Colonoscopy was performed using a high resolution mouse video endoscopic system (Coloview, Karl Storz; Tuttlingen, Germany). The severity of colitis was blindly scored using MEICS (Murine Endoscopic Index of Colitis Severity) which is based on five parameters: granularity of the mucosal surface; vascular pattern; translucency of the colon mucosa; visible fibrin; and stool consistency (20).

16S rRNA Analyses

Aliquots of frozen fecal samples were processed for DNA isolation using a previously validated protocol (21). Forward 5'-NNNNNNNNATTACCGCGGCTGCT-3' and reverse 5'-NNNNNNNNCCTACGGGAGGCAGCAG-3' primers were used to amplify the 16S rRNA gene V3 region. The NNNNNNNN was the sample-unique 8-base barcode used for sorting of PCR amplicons. PCR reactions, pyrosequencing, and sequence quality controls were performed as described previously (22). High quality sequences were uploaded into QIIME and processed as described earlier (23) using Pynast (24) to align the sequences and RDP classifier (25) for the classification (cutoff 50%). OTU data were generated with 97% identity. PCA and cluster analysis were performed in the MATLAB 7.11.0 (R2010b) environment (The MathWorks, Inc.). The sequences have been deposited in GenBank Sequence Read Archive database (www.ncbi.nlm.nih.gov/Trace/sra) with accession number SRA054081.

Real time RT-PCR

RNA from colons was isolated with Trizol reagent (Invitrogen; Carlsbad, CA). RNA was subjected to reverse transcriptase with Superscript II (Invitrogen) and oligo dT primer. cDNA was semi-quantitated with commercially available primer and probe sets (Applied Biosystems; Foster City, CA) and the ΔΔCT method. Hypoxanthineguanine phosphoribosyltransferase (HPRT) was included as an internal control.

Statistical Analyses

For data of normal distribution, one-way ANOVA was performed, otherwise Mann-Whitney analysis was used. p values <0.05 were considered significant.

Results

Specific-pathogen free mice deficient in IL-22 exhibit no abnormal pathology

Previously, in the absence of inflammation we have not detected any differences in IL-22 deficient mice compared to wild-type mice (2).

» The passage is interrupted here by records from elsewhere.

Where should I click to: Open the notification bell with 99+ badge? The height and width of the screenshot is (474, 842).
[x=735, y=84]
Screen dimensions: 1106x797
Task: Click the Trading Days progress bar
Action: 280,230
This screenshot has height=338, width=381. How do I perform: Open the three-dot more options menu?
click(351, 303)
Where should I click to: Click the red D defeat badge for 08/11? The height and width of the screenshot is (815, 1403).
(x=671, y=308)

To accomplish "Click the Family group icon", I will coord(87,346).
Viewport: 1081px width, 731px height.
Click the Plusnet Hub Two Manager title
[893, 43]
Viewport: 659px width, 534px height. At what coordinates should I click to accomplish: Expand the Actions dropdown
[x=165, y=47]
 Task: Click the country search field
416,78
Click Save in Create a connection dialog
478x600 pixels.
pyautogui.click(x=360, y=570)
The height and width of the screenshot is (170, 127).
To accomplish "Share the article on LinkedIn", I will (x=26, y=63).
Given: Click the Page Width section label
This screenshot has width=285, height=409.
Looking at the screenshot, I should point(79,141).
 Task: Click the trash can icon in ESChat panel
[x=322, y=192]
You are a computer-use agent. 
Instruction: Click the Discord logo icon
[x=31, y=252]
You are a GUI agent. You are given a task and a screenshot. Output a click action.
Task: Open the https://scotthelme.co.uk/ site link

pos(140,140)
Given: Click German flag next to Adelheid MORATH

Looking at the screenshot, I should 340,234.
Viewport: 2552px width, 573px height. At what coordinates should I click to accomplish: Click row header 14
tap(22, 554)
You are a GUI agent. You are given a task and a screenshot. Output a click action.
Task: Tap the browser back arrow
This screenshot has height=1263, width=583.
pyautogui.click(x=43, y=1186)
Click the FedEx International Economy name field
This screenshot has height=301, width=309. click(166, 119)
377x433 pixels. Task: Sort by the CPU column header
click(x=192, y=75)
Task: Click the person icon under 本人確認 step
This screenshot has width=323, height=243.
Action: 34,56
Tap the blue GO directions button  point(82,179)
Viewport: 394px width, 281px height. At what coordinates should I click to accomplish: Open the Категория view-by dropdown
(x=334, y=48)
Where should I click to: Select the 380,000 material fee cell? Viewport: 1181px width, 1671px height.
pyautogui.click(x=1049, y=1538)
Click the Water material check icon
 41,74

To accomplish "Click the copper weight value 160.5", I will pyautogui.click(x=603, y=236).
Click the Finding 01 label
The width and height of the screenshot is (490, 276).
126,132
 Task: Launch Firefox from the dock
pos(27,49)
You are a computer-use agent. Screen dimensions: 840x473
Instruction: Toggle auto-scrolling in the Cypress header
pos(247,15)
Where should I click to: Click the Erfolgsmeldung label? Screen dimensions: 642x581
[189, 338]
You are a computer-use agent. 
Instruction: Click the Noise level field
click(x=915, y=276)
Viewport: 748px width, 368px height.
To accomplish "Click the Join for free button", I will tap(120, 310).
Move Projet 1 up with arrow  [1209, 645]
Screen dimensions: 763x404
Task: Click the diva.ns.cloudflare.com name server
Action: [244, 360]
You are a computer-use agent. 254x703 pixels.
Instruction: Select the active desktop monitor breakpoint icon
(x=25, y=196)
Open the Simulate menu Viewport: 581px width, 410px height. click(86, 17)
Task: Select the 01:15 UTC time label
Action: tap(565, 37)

Since low levels of IL-22 are expressed in the colon during immune homeostasis (26), we hypothesized that a lack of the cytokine may have much longer term consequences on colonic health. Therefore we examined the colonic architecture of one year old wild-type or IL-22 deficient mice. In both wild-type and IL-22 deficient mice we found normal colonic architecture, with minimally increased inflammation in some mice, but no significant colitis in any animals (Figure 1). Thus, a long-term deficiency in IL-22 does not affect the colon morphology.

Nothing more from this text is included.